DATA SUPPLIED below:
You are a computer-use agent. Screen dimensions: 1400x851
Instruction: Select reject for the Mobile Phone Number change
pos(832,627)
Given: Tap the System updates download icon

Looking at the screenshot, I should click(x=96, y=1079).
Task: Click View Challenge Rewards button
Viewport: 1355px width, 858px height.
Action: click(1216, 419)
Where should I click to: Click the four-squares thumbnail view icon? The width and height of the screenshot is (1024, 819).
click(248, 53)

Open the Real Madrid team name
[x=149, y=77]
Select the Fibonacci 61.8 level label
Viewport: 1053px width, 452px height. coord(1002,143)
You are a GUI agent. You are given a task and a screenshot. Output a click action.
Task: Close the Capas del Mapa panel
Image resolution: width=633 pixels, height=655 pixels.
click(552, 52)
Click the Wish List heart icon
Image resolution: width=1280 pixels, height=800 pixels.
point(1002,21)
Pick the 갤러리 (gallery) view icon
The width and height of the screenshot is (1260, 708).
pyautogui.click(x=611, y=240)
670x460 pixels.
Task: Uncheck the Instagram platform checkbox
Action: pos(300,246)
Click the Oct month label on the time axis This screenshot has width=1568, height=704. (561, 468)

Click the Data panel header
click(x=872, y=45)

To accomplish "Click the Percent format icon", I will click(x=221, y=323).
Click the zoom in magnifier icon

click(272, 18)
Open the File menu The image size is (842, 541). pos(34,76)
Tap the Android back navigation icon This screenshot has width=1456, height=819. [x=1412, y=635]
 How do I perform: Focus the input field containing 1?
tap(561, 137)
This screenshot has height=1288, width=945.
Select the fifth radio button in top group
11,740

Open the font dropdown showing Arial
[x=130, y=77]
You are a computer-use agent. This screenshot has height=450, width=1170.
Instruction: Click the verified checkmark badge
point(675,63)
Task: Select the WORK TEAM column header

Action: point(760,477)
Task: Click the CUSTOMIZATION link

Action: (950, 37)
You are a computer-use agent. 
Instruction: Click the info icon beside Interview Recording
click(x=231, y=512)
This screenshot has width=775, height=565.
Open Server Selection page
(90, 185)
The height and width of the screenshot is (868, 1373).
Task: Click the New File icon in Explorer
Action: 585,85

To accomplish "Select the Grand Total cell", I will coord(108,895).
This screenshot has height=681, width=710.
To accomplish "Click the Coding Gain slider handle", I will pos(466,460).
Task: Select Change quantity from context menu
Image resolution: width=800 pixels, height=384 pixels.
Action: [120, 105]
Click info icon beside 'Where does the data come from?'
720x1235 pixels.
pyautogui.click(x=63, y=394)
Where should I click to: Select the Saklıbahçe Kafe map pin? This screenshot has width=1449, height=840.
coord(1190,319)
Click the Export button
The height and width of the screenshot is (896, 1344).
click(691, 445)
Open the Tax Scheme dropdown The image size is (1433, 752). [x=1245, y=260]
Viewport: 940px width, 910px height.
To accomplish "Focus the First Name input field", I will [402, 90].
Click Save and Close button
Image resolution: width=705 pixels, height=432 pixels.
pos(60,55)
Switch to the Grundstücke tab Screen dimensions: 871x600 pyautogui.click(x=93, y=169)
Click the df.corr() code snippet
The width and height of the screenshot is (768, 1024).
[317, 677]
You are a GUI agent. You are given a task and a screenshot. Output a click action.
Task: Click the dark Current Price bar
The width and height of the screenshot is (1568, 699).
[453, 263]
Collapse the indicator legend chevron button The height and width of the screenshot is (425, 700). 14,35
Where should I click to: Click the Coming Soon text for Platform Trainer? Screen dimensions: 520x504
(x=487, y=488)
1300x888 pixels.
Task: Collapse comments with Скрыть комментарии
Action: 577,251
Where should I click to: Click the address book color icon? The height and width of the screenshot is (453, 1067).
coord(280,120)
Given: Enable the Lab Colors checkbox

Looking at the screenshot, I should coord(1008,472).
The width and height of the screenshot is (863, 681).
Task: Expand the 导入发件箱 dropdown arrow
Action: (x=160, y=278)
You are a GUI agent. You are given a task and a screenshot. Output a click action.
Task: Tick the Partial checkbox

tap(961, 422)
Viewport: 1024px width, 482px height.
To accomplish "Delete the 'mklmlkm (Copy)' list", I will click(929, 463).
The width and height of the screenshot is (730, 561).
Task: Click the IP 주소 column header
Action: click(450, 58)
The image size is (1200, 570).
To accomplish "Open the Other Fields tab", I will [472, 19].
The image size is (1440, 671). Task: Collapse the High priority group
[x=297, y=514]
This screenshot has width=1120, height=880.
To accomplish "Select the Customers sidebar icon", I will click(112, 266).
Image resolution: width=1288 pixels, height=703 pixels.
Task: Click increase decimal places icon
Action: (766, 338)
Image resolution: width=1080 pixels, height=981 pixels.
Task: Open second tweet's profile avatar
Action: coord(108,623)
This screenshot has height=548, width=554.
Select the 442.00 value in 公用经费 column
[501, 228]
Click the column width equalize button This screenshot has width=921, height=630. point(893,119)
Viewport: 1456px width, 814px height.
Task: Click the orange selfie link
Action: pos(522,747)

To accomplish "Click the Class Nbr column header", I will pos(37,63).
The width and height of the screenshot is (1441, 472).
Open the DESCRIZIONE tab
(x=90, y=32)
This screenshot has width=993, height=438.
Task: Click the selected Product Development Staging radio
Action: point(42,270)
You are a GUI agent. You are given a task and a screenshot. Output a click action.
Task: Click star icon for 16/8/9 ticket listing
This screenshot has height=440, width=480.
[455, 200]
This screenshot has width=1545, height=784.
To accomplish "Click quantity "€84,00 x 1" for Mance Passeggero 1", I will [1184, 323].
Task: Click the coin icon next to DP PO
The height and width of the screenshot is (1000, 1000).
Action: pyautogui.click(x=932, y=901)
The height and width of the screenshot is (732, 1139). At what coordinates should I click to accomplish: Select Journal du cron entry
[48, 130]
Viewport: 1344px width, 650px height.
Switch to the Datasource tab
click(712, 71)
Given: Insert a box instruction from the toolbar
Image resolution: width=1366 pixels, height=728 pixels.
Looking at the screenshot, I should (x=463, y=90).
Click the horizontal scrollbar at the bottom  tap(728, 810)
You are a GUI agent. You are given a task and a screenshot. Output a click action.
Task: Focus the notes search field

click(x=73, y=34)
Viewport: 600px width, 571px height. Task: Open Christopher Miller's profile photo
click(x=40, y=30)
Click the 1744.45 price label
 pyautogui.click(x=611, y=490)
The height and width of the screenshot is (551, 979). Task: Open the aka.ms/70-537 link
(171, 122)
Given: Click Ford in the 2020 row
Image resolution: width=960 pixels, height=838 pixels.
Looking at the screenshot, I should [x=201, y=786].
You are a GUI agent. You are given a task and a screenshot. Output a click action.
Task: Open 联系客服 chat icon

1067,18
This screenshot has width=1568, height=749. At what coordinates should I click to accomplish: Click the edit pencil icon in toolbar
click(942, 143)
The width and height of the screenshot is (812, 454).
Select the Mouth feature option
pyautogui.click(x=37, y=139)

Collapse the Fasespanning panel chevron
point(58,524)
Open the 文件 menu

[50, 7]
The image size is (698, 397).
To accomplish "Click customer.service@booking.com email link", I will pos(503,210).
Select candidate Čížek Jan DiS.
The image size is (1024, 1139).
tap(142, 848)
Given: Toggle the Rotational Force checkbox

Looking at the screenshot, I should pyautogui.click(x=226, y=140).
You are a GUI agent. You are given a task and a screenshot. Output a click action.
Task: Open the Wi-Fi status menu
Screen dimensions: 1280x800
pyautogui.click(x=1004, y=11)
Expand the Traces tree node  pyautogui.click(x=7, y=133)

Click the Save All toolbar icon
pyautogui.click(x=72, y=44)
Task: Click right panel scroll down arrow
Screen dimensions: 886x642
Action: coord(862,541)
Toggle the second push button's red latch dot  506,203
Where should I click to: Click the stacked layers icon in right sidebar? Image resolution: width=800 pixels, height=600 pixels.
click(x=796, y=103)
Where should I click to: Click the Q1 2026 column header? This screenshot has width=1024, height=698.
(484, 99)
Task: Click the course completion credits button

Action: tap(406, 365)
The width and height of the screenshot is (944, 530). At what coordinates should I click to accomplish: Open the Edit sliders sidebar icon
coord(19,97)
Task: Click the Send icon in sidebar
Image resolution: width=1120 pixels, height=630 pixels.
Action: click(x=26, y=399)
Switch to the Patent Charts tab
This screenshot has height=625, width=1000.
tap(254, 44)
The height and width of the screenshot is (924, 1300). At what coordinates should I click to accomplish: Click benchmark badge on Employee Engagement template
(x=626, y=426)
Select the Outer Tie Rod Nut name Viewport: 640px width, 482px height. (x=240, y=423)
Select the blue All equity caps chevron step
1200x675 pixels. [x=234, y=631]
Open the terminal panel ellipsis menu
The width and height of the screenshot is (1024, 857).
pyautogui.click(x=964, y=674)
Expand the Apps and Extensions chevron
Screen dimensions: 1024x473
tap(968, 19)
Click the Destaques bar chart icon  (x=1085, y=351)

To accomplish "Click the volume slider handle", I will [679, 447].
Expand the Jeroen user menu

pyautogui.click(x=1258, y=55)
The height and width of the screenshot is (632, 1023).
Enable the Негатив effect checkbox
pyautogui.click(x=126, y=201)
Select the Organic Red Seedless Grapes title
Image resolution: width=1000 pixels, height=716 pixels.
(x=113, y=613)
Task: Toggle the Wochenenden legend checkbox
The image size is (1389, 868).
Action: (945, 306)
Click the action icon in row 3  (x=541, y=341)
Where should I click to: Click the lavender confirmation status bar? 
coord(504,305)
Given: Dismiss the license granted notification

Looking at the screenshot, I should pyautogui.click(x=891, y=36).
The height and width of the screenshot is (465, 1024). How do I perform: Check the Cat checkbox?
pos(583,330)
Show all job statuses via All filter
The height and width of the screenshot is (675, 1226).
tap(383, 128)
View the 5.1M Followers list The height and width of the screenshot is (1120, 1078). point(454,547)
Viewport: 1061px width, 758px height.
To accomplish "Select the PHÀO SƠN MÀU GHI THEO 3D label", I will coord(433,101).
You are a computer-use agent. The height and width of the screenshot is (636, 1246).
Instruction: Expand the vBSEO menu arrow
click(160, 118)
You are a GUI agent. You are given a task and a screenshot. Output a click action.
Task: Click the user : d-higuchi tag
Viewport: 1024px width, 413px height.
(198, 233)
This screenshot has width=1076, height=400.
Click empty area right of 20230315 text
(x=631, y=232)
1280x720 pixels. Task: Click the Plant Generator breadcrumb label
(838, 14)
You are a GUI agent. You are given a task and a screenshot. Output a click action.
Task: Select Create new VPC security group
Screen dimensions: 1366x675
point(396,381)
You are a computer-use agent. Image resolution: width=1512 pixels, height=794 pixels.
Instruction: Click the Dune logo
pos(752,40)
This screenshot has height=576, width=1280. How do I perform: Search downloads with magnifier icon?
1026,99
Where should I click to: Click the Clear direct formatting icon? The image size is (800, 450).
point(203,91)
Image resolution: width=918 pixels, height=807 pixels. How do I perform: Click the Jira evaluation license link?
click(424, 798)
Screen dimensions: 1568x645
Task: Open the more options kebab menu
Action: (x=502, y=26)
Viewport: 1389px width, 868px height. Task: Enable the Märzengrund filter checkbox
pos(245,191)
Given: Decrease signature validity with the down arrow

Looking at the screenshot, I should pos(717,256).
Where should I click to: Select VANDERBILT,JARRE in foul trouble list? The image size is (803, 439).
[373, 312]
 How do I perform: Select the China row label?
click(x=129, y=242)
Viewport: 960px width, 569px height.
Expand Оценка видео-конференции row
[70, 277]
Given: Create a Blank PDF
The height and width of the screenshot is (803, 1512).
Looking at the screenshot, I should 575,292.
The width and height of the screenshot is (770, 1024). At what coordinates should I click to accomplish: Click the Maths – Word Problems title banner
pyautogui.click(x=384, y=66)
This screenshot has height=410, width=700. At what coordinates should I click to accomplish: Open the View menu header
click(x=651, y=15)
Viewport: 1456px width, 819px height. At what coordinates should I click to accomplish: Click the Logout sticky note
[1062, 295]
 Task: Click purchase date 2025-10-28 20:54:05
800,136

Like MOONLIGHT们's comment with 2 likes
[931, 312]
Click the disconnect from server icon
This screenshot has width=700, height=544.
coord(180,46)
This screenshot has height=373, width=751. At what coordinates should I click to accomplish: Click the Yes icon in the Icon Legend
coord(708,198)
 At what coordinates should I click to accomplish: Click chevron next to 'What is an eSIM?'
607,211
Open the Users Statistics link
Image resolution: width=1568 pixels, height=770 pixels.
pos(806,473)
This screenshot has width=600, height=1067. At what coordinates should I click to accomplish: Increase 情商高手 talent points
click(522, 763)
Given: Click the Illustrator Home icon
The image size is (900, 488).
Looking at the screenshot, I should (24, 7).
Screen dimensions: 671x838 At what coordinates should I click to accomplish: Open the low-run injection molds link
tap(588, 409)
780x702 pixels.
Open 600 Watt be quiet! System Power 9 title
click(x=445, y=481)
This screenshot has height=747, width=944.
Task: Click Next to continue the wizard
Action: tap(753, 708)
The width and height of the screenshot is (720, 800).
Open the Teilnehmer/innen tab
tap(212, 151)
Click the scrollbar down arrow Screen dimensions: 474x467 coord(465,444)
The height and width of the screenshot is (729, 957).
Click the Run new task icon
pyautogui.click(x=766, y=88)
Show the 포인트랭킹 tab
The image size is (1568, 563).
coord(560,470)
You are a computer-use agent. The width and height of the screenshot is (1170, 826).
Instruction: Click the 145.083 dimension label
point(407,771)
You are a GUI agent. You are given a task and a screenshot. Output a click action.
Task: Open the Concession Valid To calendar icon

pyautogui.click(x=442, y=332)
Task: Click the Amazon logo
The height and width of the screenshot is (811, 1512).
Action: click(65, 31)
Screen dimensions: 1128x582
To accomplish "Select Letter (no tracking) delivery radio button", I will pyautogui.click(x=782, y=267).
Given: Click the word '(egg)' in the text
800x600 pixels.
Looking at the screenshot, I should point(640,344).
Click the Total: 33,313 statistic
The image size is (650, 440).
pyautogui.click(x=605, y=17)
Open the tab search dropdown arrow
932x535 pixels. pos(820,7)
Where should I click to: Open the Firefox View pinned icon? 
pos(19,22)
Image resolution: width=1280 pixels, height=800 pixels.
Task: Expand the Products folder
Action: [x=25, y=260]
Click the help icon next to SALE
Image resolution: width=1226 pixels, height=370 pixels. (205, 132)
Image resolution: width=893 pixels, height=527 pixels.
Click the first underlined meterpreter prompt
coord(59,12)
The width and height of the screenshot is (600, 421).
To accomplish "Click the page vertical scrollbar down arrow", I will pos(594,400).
End of DATA SUPPLIED.
▶ _TASK_: Reproduce exactly the section above that begins at the line containing "This screenshot has width=1545, height=784." and ends at the line containing "Viewport: 1344px width, 650px height.", leaving out all other lines.

▶ _RESPONSE_:
This screenshot has width=1545, height=784.
To accomplish "Click quantity "€84,00 x 1" for Mance Passeggero 1", I will [1184, 323].
Task: Click the coin icon next to DP PO
The height and width of the screenshot is (1000, 1000).
Action: pyautogui.click(x=932, y=901)
The height and width of the screenshot is (732, 1139). At what coordinates should I click to accomplish: Select Journal du cron entry
[48, 130]
Viewport: 1344px width, 650px height.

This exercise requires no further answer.